“Strange Meeting” is one of the most haunting and profound war poems written by Wilfred Owen, the foremost British poet of World War I. Composed in 1918, the poem was published posthumously in 1920 in The Poems of Wilfred Owen, edited by Owen’s close friend and fellow war poet Siegfried Sassoon. Owen was killed in action on 4th November 1918, just one week before the Armistice was declared. His poetry, including “Strange Meeting,” only gained widespread recognition after his death.
Owen’s life and art reveal a striking contrast. Born in 1893 to a modest family, he aspired to be a poet and initially admired the Romantic poets, especially Keats. His early poems were conventional in tone. However, his experience as an officer in the trenches of France shattered his early ideals. The brutal realities of mechanised warfare—mud, gas, shells, the psychological torment—transformed Owen into a poet of witness. Through works like “Dulce et Decorum Est”, “Anthem for Doomed Youth”, and “Strange Meeting”, he gave voice to the inhumanity, futility, and waste of war.

The title “Strange Meeting” is loaded with meaning. It refers to an eerie, dream-like encounter in an underworld—perhaps Hell or a symbolic realm beyond death—between the speaker (presumably a British soldier) and the ghost of an enemy combatant he had killed. The “strangeness” lies in several dimensions: the surreal setting; the reversal of expected enmity, as the two soldiers connect on a human level; and the revelation that, beneath their national identities, they shared the same disillusionment, wasted youth, and deep understanding of war’s tragedy.

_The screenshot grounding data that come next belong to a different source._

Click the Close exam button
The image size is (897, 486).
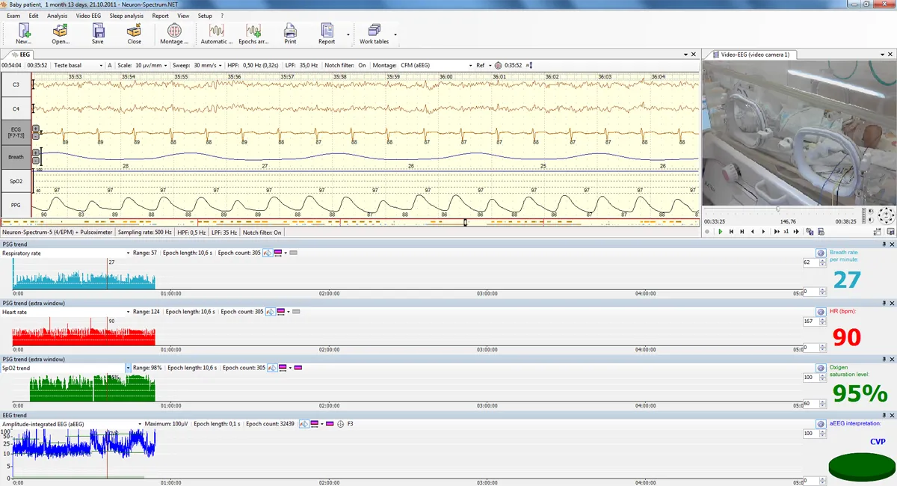[x=135, y=31]
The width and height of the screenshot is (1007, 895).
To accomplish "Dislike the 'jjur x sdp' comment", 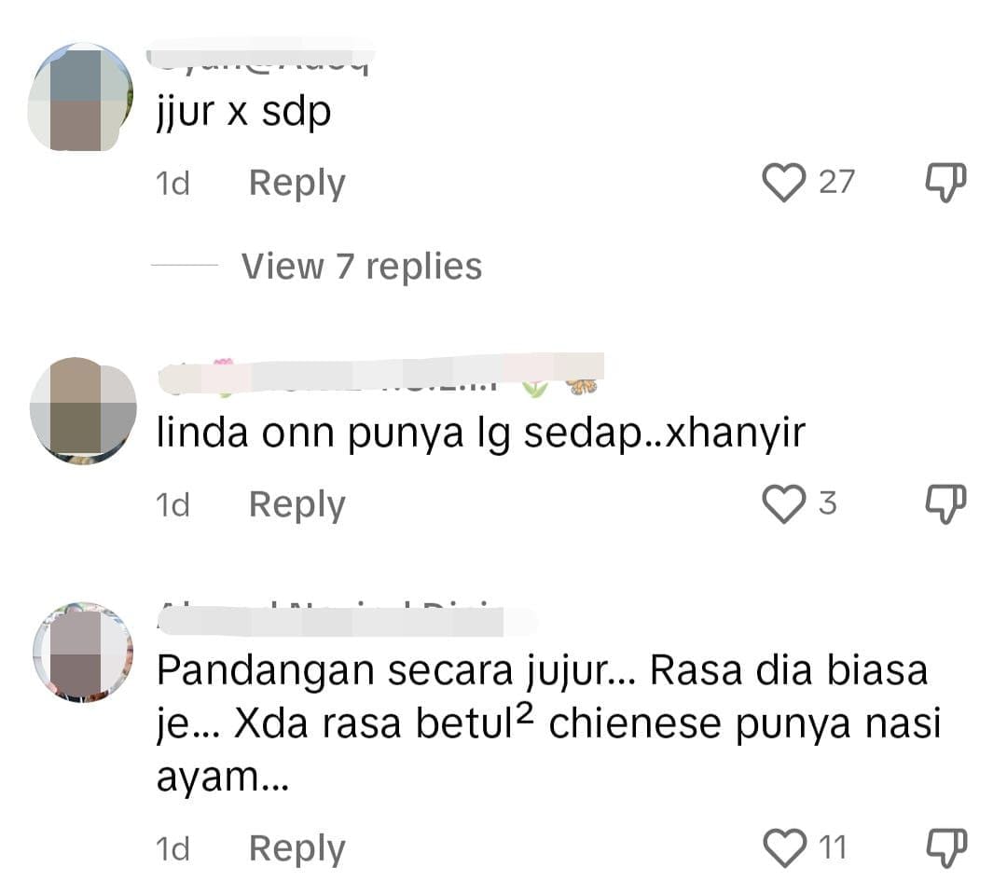I will [x=945, y=183].
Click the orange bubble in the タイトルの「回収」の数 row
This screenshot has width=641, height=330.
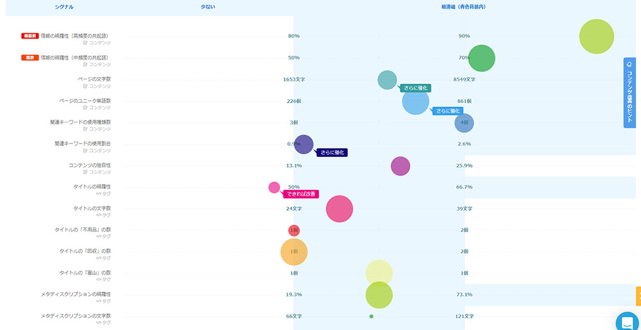pyautogui.click(x=294, y=251)
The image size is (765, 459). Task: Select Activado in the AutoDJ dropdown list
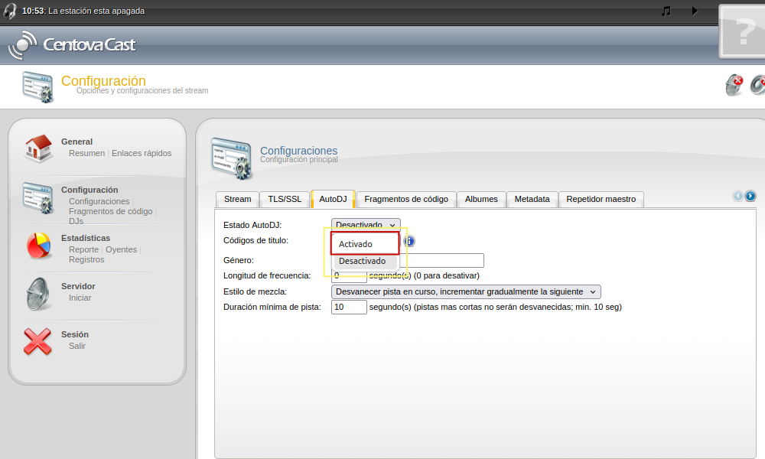tap(365, 244)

In this imagined meeting, Owen transcends national boundaries, suggesting that soldiers on both sides are victims of the same senseless conflict. The poem ultimately questions the divisions created by governments and the glorification of war. The powerful final lines—“Let us sleep now…”—express a yearning for rest and peace, not only for the dead but also for a war-ravaged generation.